El gran mérito de Morgan consiste en haber descubierto y reconstituido con sus principales rasgos esa base prehistórica de nuestra historia escrita, y haber hallado en las asociaciones de raza de los indios de la América del Norte la clave que nos permite descifrar los enigmas más importantes é insolubles hasta ahora, de la historia de las antigüedades griega, romana y germánica. Pero su obra no es labor de un día: necesitó luchar cerca de cuarenta años con su asunto para enseñorearse por completo de él. También, por eso, su libro es una de las escasas obras de nuestro tiempo que forman época.

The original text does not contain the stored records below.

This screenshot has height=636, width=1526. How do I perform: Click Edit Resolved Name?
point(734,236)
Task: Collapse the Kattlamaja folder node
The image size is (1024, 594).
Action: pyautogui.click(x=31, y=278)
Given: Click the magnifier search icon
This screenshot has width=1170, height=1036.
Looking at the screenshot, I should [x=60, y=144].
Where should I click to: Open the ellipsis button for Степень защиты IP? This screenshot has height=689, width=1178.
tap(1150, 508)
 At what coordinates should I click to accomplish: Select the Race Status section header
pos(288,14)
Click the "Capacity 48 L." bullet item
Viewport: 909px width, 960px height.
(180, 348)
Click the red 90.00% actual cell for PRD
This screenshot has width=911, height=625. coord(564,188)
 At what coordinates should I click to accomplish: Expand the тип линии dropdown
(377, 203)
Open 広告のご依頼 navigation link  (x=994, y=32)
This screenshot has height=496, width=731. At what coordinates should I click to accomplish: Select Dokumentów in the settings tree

En la exposición de hechos y doctrinas que sigue, el lector distinguirá con facilidad entre lo que pertenece á Morgan y lo agregado por mí. En la parte histórica relativa á Grecia y á Roma no me he atenido á los documentos suministrados por Morgan, sino que he añadido aquellos de que disponía yo. La parte que trata de los celtas y de los germanos es mía esencialmente; acerca de este punto, Morgan sólo disponía de documentos de segunda mano, y en lo que se refiere á los germanos, aparte de Tácito, no tuvo á la vista sino las malas falsificaciones liberales de M. Freeman. He reformado de nuevo todas las deducciones económicas que en Morgan bastaban para su propósito, pero eran insuficientes en absoluto para el mío. Y, por último, claro es que soy responsable de todas las conclusiones, mientras no cite expresamente á Morgan.



  1. Ancient Society, or Researches in the Lines of Human Progress from Savagery, through Barbarism to Civilization By Lewis H. Morgan, London, Maemillan and C.°, 1877. Este libro fué impreso en América, y es muy difícil de encontrar en Londres. El autor ha muerto hace algunos años.